Here’s another instalment from the lessons I had from my old piano teacher (hey – not so much of the “old” – there are actually only about ten years difference in age between us, as I was round nine years old, and she was a student when I first started lessons with her!).
Anyway, if you’ve missed what was going on, she came to stay with me for a week at the beginning of November, and while she was here, she gave me some lessons, and also taught some of my pupils, while I listened and made copious notes.
A major point of technique concerns freedom of movement when playing the top (and bottom) octaves. Most of my pupils are in the early stages, and hardly ever use any notes that are beyond the treble and bass staves. That means that all their notes are in easy reach of their arms, needing very little, if any, lateral movement of the body.
However, once you are into leger line territory, things change.
Moving the upper body from side to side parallel to the keyboard as you play higher or lower notes will help you keep your hands “square on” to the keyboard, so that all your fingers are able to come into play. To keep your balance as you “sway” from one side to the other, you must have both feet on the floor, and be sitting in a balanced posture to begin with.
I’m in favour of avoiding flamboyant and excessive movement while playing.I do not think that what worked for Jacqueline du Pre is such a good idea for your average ten-year-old and will probably detract from their ability to play rather than add to the expressive qualities of their performance. However, it is important to use expressive movements of fingers, hands, wrist, and arm when playing to approach the notes and finish the phrases – like a the preparatory swing and “follow-through” in a tennis stroke.
It was immediately obvious how much this affected the quality of the tone, either in the “attack” or “touch” at the beginning of the phrase, or in the way the phrase was finished off, once the pupils were shown how to use their hands and arms in this way.

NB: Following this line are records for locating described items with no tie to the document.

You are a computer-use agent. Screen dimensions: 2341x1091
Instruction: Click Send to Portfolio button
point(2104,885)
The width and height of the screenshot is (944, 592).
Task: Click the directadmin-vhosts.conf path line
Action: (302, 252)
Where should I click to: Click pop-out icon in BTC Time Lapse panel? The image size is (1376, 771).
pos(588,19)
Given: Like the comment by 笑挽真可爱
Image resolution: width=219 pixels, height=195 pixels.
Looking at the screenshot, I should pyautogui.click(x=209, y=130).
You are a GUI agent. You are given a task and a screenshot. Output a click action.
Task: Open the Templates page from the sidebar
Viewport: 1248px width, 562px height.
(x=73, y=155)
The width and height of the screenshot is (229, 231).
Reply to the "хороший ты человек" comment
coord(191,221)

I have to admit that these are all things that I know, or knew, or should have known. Watching someone else teach was a good reminder of how useful it is to have some kind of refresher training, or to be “Observed” in one’s teaching practice from time to time. I’m not going to beat myself up over having let some of these issues slip through my teaching; the whole point is to become a better teacher, rather than heap criticism upon myself.